Now these are two cases where I have forgiven but not forgotten. I still like the two people, but I have no desire to be around them. I love them but I do not feel either has my back. 

I don’t know why people did what they did. All I know is that they weren’t there at a time I needed a lot of help. 

Maybe I’m to sensitive about things in my past. I don’t want to hold anything against anyone. I still do it at times. 

Now as I write I think and people didn’t tell me things. Honestly I don’t see how they thought they were protesting me. I see it more like they were protecting themselves. 

Maybe they assumed since I have a type of brain damage, I had a stroke, I couldn’t handle it. 

Hard truths or facts need to be shared at times. Honestly, as I see it facts need to be shared. No matter how hard the fact might be. We are our brothers and sisters keeper. 
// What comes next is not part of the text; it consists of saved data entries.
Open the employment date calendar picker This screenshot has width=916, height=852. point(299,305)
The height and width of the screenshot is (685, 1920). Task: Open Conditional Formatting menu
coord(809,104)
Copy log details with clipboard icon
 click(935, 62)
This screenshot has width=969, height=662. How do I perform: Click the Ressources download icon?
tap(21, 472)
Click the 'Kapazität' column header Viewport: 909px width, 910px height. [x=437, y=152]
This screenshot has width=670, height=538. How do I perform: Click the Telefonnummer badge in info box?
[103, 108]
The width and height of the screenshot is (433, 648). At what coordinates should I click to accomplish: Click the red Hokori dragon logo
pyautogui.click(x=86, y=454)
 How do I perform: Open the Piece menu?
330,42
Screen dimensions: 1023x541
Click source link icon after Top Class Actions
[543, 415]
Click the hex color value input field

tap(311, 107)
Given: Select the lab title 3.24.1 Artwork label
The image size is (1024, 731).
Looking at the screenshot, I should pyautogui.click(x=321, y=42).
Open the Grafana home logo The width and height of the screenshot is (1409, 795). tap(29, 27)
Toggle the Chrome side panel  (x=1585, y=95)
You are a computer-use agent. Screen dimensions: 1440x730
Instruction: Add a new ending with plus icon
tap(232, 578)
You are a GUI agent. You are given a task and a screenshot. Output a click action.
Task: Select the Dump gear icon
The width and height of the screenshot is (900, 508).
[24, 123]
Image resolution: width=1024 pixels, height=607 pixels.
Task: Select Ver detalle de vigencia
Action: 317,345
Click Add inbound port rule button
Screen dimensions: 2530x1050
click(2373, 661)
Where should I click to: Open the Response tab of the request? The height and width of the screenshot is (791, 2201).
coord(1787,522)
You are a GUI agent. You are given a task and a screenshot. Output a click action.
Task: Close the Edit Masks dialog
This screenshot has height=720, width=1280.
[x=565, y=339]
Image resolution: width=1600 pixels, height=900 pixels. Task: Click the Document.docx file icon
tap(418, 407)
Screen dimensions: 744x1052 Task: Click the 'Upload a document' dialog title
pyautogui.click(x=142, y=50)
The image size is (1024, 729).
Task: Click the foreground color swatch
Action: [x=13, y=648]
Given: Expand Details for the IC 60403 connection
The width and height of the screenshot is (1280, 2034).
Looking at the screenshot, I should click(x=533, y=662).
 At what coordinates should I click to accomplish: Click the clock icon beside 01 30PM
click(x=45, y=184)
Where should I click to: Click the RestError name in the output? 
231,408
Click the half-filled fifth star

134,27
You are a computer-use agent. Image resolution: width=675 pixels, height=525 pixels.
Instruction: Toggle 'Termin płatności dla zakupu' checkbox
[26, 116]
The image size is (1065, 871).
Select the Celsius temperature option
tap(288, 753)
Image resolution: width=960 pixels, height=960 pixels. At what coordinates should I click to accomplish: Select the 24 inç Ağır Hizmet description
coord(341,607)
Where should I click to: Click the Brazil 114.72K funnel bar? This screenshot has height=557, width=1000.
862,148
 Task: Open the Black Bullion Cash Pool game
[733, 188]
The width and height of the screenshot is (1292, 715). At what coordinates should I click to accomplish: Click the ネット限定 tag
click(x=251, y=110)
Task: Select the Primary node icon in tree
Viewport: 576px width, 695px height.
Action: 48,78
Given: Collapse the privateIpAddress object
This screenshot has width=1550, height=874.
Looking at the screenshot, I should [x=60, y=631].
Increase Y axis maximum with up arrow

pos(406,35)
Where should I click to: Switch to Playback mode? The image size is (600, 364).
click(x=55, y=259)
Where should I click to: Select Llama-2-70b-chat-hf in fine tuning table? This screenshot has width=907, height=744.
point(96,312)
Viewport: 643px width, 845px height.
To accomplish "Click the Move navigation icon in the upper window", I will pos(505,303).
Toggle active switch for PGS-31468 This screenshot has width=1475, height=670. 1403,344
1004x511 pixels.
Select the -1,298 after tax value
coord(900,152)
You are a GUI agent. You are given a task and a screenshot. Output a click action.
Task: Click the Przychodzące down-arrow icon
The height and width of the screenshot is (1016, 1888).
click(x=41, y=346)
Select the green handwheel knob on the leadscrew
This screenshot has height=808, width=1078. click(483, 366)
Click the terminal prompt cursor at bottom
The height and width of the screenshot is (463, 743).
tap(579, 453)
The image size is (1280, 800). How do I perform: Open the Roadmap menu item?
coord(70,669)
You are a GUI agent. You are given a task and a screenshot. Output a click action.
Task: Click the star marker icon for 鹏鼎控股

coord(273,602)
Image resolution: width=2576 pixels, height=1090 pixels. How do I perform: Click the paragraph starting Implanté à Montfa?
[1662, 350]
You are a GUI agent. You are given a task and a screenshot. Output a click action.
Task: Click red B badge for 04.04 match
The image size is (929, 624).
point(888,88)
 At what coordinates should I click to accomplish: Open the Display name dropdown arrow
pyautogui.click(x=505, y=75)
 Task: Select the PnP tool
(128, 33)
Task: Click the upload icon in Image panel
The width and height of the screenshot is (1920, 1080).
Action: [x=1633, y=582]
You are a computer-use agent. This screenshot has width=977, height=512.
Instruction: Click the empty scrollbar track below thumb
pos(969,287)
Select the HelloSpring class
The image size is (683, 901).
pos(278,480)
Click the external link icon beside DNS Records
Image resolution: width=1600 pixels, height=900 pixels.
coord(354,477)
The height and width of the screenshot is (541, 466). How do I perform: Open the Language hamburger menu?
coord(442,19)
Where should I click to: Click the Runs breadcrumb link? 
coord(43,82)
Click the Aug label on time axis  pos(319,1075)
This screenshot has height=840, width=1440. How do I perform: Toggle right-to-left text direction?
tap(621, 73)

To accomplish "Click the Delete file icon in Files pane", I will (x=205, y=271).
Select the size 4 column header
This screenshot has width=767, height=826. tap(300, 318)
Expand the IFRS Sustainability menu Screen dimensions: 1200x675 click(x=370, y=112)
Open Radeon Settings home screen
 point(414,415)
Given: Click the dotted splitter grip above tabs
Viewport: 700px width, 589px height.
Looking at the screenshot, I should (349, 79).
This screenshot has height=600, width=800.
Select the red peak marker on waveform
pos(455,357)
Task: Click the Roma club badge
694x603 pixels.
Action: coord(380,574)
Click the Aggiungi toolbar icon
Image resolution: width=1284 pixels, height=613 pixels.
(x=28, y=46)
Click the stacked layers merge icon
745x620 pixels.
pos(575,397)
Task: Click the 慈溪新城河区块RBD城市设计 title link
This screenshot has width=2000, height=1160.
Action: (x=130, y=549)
A surgeon will go and skillfully operate. At times we all need a surgeon. We may hate what has to be done. 

Now what was done was most likely the best thing. Several people told one specific person and he told me. Was that the right thing to do?  Probably. Still when I think about it, it’s kind of chicken shit, in my opinion. Still there are some doctors that are amazing doctors. Still they have lousy people skills. Sure we all want a kind compassionate doctor. Still in most cases for me, I want the doctor that is most competent.